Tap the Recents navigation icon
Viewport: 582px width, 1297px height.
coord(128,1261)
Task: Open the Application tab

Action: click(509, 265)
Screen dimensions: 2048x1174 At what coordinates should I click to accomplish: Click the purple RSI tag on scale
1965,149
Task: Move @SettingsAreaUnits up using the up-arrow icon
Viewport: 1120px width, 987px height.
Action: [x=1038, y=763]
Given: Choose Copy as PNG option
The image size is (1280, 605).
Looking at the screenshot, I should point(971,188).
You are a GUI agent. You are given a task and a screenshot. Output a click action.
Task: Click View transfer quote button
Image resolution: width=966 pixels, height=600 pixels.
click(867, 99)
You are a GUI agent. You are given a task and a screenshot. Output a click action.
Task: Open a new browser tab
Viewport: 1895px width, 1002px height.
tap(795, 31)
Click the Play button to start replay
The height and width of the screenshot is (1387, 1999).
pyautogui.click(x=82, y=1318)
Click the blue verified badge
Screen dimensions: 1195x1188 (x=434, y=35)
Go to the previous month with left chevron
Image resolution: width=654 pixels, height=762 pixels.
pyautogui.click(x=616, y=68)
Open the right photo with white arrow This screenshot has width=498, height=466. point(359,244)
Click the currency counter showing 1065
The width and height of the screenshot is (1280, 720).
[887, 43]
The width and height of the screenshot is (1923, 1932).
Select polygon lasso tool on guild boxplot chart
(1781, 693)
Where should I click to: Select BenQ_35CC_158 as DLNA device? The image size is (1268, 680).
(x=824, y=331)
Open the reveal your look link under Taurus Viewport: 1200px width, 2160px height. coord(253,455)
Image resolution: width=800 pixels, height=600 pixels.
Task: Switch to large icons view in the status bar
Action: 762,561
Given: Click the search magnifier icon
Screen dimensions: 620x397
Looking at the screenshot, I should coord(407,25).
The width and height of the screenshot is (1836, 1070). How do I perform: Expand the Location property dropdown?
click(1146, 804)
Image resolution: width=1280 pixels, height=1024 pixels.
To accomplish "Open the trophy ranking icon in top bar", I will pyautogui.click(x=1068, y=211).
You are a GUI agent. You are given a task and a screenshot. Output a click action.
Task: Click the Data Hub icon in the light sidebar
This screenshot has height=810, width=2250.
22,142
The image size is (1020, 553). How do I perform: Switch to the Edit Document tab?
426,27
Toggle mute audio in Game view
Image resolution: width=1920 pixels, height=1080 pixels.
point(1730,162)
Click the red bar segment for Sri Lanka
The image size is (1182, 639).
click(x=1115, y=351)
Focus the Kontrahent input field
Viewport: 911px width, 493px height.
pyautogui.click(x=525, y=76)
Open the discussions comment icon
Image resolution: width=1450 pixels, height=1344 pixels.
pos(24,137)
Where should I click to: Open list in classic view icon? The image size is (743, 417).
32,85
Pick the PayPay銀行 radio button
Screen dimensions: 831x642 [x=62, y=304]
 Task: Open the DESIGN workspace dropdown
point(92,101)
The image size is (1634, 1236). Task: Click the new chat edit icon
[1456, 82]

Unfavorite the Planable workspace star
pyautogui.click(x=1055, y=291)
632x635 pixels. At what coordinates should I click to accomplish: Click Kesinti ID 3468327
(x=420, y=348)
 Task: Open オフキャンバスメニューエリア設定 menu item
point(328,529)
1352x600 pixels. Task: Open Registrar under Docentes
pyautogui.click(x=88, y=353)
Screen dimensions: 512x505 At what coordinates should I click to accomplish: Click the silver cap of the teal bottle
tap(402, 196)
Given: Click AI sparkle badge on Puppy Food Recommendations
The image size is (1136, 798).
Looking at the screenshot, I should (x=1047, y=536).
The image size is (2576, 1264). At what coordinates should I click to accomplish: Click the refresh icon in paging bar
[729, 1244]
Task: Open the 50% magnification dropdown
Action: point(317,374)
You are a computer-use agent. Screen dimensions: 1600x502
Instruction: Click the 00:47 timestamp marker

What the task requires:
Can you copy out every one of the records above line for line, with nothing changed?

Full answer:
Tap the Recents navigation icon
Viewport: 582px width, 1297px height.
coord(128,1261)
Task: Open the Application tab

Action: click(509, 265)
Screen dimensions: 2048x1174 At what coordinates should I click to accomplish: Click the purple RSI tag on scale
1965,149
Task: Move @SettingsAreaUnits up using the up-arrow icon
Viewport: 1120px width, 987px height.
Action: [x=1038, y=763]
Given: Choose Copy as PNG option
The image size is (1280, 605).
Looking at the screenshot, I should point(971,188).
You are a GUI agent. You are given a task and a screenshot. Output a click action.
Task: Click View transfer quote button
Image resolution: width=966 pixels, height=600 pixels.
click(867, 99)
You are a GUI agent. You are given a task and a screenshot. Output a click action.
Task: Open a new browser tab
Viewport: 1895px width, 1002px height.
tap(795, 31)
Click the Play button to start replay
The height and width of the screenshot is (1387, 1999).
pyautogui.click(x=82, y=1318)
Click the blue verified badge
Screen dimensions: 1195x1188 (x=434, y=35)
Go to the previous month with left chevron
Image resolution: width=654 pixels, height=762 pixels.
pyautogui.click(x=616, y=68)
Open the right photo with white arrow This screenshot has width=498, height=466. point(359,244)
Click the currency counter showing 1065
The width and height of the screenshot is (1280, 720).
[887, 43]
The width and height of the screenshot is (1923, 1932).
Select polygon lasso tool on guild boxplot chart
(1781, 693)
Where should I click to: Select BenQ_35CC_158 as DLNA device? The image size is (1268, 680).
(x=824, y=331)
Open the reveal your look link under Taurus Viewport: 1200px width, 2160px height. coord(253,455)
Image resolution: width=800 pixels, height=600 pixels.
Task: Switch to large icons view in the status bar
Action: 762,561
Given: Click the search magnifier icon
Screen dimensions: 620x397
Looking at the screenshot, I should coord(407,25).
The width and height of the screenshot is (1836, 1070). How do I perform: Expand the Location property dropdown?
click(1146, 804)
Image resolution: width=1280 pixels, height=1024 pixels.
To accomplish "Open the trophy ranking icon in top bar", I will pyautogui.click(x=1068, y=211).
You are a GUI agent. You are given a task and a screenshot. Output a click action.
Task: Click the Data Hub icon in the light sidebar
This screenshot has height=810, width=2250.
22,142
The image size is (1020, 553). How do I perform: Switch to the Edit Document tab?
426,27
Toggle mute audio in Game view
Image resolution: width=1920 pixels, height=1080 pixels.
point(1730,162)
Click the red bar segment for Sri Lanka
The image size is (1182, 639).
click(x=1115, y=351)
Focus the Kontrahent input field
Viewport: 911px width, 493px height.
pyautogui.click(x=525, y=76)
Open the discussions comment icon
Image resolution: width=1450 pixels, height=1344 pixels.
pos(24,137)
Where should I click to: Open list in classic view icon? The image size is (743, 417).
32,85
Pick the PayPay銀行 radio button
Screen dimensions: 831x642 [x=62, y=304]
 Task: Open the DESIGN workspace dropdown
point(92,101)
The image size is (1634, 1236). Task: Click the new chat edit icon
[1456, 82]

Unfavorite the Planable workspace star
pyautogui.click(x=1055, y=291)
632x635 pixels. At what coordinates should I click to accomplish: Click Kesinti ID 3468327
(x=420, y=348)
 Task: Open オフキャンバスメニューエリア設定 menu item
point(328,529)
1352x600 pixels. Task: Open Registrar under Docentes
pyautogui.click(x=88, y=353)
Screen dimensions: 512x505 At what coordinates should I click to accomplish: Click the silver cap of the teal bottle
tap(402, 196)
Given: Click AI sparkle badge on Puppy Food Recommendations
The image size is (1136, 798).
Looking at the screenshot, I should (x=1047, y=536).
The image size is (2576, 1264). At what coordinates should I click to accomplish: Click the refresh icon in paging bar
[729, 1244]
Task: Open the 50% magnification dropdown
Action: point(317,374)
You are a computer-use agent. Screen dimensions: 1600x502
Instruction: Click the 00:47 timestamp marker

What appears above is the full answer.